- [Task to carry out]: Filter the lines below, keeping each one that holds "title".

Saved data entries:
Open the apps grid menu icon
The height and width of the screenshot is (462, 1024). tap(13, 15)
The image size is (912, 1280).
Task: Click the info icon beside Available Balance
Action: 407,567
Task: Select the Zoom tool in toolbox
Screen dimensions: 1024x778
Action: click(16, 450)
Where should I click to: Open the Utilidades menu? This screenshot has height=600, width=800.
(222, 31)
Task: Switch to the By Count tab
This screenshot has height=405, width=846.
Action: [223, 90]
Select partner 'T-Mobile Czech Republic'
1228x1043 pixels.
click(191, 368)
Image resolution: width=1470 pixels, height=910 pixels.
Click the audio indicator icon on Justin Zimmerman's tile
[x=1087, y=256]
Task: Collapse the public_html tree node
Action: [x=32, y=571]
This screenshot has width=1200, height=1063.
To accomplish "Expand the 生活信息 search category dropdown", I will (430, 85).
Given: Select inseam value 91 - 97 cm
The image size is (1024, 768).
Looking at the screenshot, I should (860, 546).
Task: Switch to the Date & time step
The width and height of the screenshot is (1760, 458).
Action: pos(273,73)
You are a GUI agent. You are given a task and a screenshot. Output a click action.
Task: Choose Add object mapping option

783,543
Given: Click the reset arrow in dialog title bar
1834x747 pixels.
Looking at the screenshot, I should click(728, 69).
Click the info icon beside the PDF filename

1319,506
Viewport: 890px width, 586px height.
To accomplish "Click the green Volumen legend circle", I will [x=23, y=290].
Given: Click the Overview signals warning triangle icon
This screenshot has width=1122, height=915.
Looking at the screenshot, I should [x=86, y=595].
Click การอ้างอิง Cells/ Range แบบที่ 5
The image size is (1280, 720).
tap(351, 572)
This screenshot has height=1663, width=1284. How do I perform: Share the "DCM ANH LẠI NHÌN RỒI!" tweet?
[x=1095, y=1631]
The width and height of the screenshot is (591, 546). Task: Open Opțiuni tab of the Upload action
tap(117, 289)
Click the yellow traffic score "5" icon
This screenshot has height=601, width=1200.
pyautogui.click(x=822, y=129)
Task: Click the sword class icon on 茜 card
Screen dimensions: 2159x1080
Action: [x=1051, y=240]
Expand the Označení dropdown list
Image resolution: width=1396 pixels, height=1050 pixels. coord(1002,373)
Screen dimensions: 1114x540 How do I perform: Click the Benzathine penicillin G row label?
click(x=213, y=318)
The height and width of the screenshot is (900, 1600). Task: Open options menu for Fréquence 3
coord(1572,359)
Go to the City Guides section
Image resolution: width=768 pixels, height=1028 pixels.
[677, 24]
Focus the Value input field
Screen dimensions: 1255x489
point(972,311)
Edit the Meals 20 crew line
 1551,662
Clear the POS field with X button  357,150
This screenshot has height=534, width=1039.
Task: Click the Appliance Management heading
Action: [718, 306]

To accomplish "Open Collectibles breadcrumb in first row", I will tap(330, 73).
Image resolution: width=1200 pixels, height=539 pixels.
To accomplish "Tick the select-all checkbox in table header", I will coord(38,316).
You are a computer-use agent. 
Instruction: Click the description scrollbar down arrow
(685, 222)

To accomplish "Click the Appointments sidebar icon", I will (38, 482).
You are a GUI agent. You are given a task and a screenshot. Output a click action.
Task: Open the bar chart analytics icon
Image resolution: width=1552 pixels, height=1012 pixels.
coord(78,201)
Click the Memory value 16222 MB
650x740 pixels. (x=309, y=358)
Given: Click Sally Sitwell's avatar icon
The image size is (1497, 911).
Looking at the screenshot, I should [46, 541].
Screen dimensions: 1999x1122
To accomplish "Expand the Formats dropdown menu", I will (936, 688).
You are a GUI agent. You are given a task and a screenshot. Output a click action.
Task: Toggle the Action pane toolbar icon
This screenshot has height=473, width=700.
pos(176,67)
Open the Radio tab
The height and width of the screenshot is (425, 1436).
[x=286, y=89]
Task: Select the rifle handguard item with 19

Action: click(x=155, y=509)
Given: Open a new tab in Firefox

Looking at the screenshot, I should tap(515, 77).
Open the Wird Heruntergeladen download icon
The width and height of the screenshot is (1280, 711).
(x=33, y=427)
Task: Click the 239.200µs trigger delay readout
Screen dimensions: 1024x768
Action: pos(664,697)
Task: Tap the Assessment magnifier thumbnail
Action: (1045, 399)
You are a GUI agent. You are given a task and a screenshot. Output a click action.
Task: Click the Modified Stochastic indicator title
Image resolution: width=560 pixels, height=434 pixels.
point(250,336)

- [Solution to this task]:
Given: Click the reset arrow in dialog title bar
Task: Click the Modified Stochastic indicator title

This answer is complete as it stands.